Problem
Restate word for word the entries below, starting with the line with "Click the Lebnon" and continuing through the line with "Given: Click the chat history clock icon". Include both of those lines and no others.

- - -

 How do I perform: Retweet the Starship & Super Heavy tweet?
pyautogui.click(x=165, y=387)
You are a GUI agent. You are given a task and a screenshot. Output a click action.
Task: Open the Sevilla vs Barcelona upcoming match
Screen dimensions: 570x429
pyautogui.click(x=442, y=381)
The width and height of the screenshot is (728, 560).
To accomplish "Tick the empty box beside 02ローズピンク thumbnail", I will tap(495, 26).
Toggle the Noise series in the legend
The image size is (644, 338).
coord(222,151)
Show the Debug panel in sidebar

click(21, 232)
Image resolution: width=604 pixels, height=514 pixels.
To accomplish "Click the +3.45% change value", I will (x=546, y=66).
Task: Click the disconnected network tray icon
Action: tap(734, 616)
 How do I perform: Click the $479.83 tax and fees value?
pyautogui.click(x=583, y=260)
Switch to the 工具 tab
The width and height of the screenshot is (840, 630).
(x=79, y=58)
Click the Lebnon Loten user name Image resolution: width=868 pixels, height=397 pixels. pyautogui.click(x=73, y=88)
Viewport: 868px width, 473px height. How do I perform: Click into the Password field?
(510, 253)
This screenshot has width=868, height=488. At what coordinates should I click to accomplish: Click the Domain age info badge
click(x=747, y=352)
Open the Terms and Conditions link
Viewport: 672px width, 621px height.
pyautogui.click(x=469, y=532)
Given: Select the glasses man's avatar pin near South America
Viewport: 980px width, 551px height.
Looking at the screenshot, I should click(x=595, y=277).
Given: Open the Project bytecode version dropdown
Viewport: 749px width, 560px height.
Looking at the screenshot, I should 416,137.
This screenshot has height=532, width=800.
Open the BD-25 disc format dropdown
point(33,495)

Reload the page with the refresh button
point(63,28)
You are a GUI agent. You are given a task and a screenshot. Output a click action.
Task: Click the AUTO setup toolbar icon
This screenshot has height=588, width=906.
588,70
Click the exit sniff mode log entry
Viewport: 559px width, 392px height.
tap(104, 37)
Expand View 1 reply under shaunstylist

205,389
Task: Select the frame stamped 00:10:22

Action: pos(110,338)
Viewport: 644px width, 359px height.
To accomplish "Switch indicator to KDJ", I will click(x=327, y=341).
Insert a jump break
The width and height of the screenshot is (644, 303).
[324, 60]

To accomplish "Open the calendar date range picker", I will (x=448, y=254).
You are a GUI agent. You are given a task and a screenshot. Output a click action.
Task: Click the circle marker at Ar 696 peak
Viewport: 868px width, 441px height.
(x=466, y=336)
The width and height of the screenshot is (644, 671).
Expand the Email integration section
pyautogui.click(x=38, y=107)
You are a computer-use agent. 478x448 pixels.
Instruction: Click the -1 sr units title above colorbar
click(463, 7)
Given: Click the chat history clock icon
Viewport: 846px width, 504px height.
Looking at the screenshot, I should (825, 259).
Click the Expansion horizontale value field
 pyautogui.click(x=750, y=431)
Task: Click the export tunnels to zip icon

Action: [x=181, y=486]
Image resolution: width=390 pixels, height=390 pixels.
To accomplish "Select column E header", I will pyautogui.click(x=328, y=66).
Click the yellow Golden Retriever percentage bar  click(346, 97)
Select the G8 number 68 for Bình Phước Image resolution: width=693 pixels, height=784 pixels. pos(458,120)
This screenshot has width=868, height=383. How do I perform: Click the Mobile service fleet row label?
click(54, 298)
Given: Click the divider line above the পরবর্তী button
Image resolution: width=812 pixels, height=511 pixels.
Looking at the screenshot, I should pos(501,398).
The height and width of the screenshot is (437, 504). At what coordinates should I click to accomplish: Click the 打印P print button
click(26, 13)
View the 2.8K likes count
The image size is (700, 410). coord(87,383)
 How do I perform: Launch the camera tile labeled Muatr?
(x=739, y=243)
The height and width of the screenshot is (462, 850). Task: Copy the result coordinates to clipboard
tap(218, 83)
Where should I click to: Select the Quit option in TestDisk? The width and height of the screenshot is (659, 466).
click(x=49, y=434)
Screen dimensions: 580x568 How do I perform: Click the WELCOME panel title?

- - -

Response
Click the Lebnon Loten user name Image resolution: width=868 pixels, height=397 pixels. pyautogui.click(x=73, y=88)
Viewport: 868px width, 473px height. How do I perform: Click into the Password field?
(510, 253)
This screenshot has width=868, height=488. At what coordinates should I click to accomplish: Click the Domain age info badge
click(x=747, y=352)
Open the Terms and Conditions link
Viewport: 672px width, 621px height.
pyautogui.click(x=469, y=532)
Given: Select the glasses man's avatar pin near South America
Viewport: 980px width, 551px height.
Looking at the screenshot, I should click(x=595, y=277).
Given: Open the Project bytecode version dropdown
Viewport: 749px width, 560px height.
Looking at the screenshot, I should 416,137.
This screenshot has height=532, width=800.
Open the BD-25 disc format dropdown
point(33,495)

Reload the page with the refresh button
point(63,28)
You are a GUI agent. You are given a task and a screenshot. Output a click action.
Task: Click the AUTO setup toolbar icon
This screenshot has height=588, width=906.
588,70
Click the exit sniff mode log entry
Viewport: 559px width, 392px height.
tap(104, 37)
Expand View 1 reply under shaunstylist

205,389
Task: Select the frame stamped 00:10:22

Action: pos(110,338)
Viewport: 644px width, 359px height.
To accomplish "Switch indicator to KDJ", I will click(x=327, y=341).
Insert a jump break
The width and height of the screenshot is (644, 303).
[324, 60]

To accomplish "Open the calendar date range picker", I will (x=448, y=254).
You are a GUI agent. You are given a task and a screenshot. Output a click action.
Task: Click the circle marker at Ar 696 peak
Viewport: 868px width, 441px height.
(x=466, y=336)
The width and height of the screenshot is (644, 671).
Expand the Email integration section
pyautogui.click(x=38, y=107)
You are a computer-use agent. 478x448 pixels.
Instruction: Click the -1 sr units title above colorbar
click(463, 7)
Given: Click the chat history clock icon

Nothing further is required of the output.